ひとつ後ろの席のご婦人が、レストルームに立ったついでに、コントローラーパネルを操作して冷房の温度を下げた。
「ちょっと暑いわね」ご婦人のワンピースは、セロリアンブルー地にグレーの花模様のリバティプリントである。きっちりベルトマークされたデザインではあるけれど、半袖だし襟元も開いているので、いかにも涼しげなのだが。
彼女は席に戻る前に、改めて連れのご婦人に同意を求めた。
「まだ、暑いわね。貴女、暑くないこと?ねぇ、もう少しだけ下げてみましょうか?」
返事を待たずに、パネルは操作された。彼女の長い真珠のネックレスが、じゃらじゃらと鳴った。

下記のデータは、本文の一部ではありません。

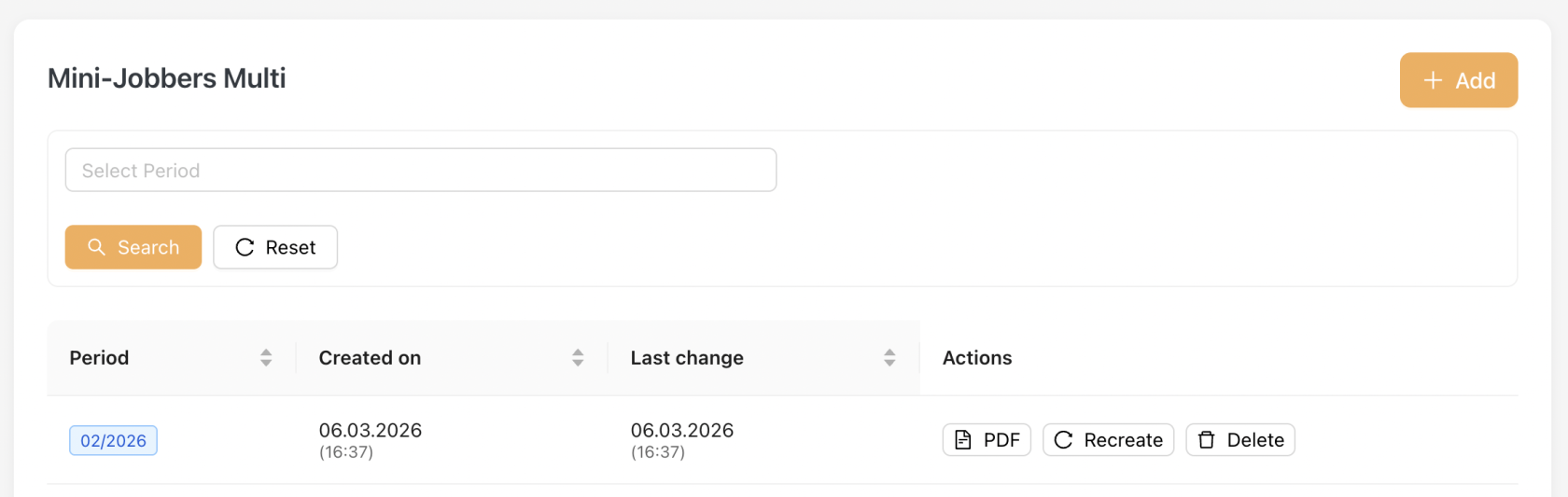Screen dimensions: 1568x497
Task: Run the period Search
Action: coord(133,247)
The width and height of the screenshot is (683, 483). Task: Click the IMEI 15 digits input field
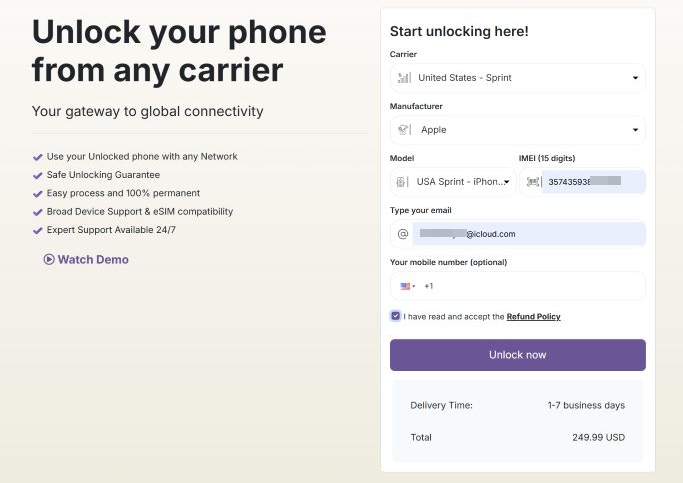tap(592, 182)
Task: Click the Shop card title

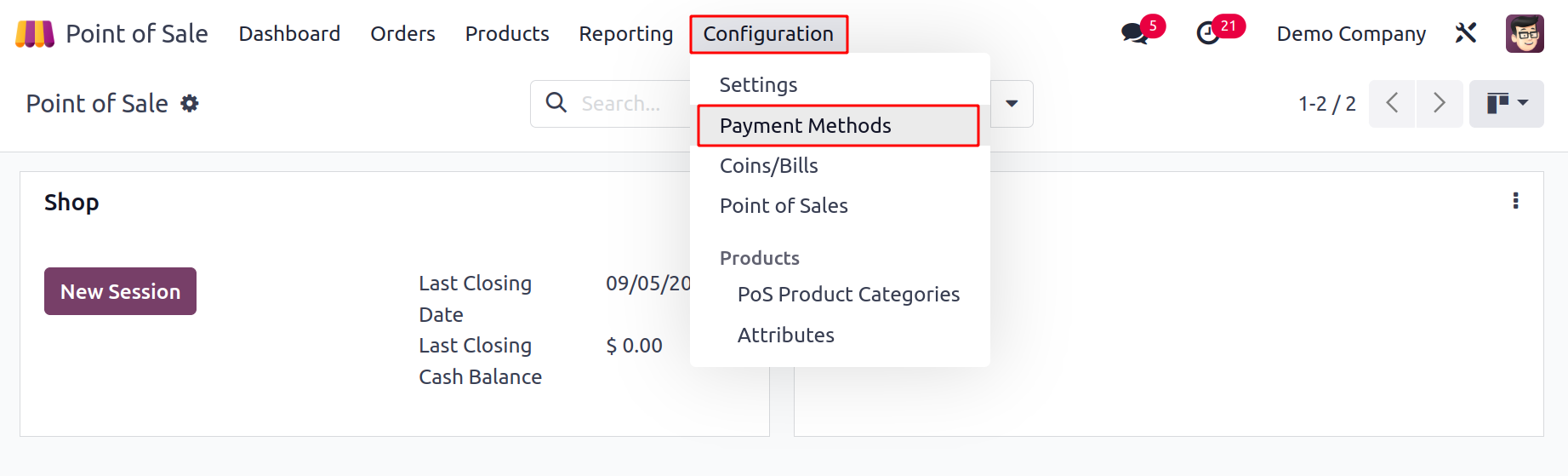Action: (x=71, y=203)
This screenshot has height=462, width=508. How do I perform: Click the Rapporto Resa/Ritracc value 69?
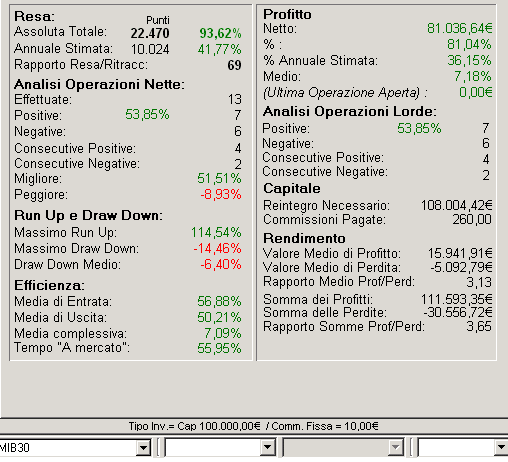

席に座っても、なんとなく、まだ落ちつかない様子で、ブランケットを丸めたり、クッションの位置を直したりしていたが、
「ぜんぜんだめよ。さっぱりクーラーが利かないんだわ」と言い放つと、意を決してまた席を立ち、パネルを激しく操作した。そしてやっと、これでいいわとゆうふうに肯くと、ゆるやかにウエーブがついた、銀髪のカールのひとつを右耳にかけた。彼女の、むっちりした右の二の腕が、ぶるんと揺れた。
えー、いま密やかに、ビジネスクラスが、『クーラージャック』されました。あぁ、ビジネスクラスにご搭乗の皆様、目を覚まして下さい。当機はただいまシベリアのツンドラ上空にあって、皆様の命は凍死の危機にさらされかけております。
わたしはとにかく、3枚のブランケットをアテンダントに要求し、まず、半袖Tシャツで眠りこけている良さんを、ブランケット2枚でぐるぐる巻きにした。もう1枚は自分で頭から被り、イスラム教徒の女性のようにしてみた。考えても見て欲しい。わたしの格好を。先程の3点セット、プラス、ブランケットである。
しかし一瞬、ツララだらけになり、真っ白に凍りついた機内の様子が頭をかすめた。わたしは生き長らえて、全てを証言しなければ、ならないのだわ。
しっかりしなくっちゃ。しっかりしなくっちゃ。
良さんに肩をたたかれ、目を覚ましたわたしに、アテンダントが尋ねてきた。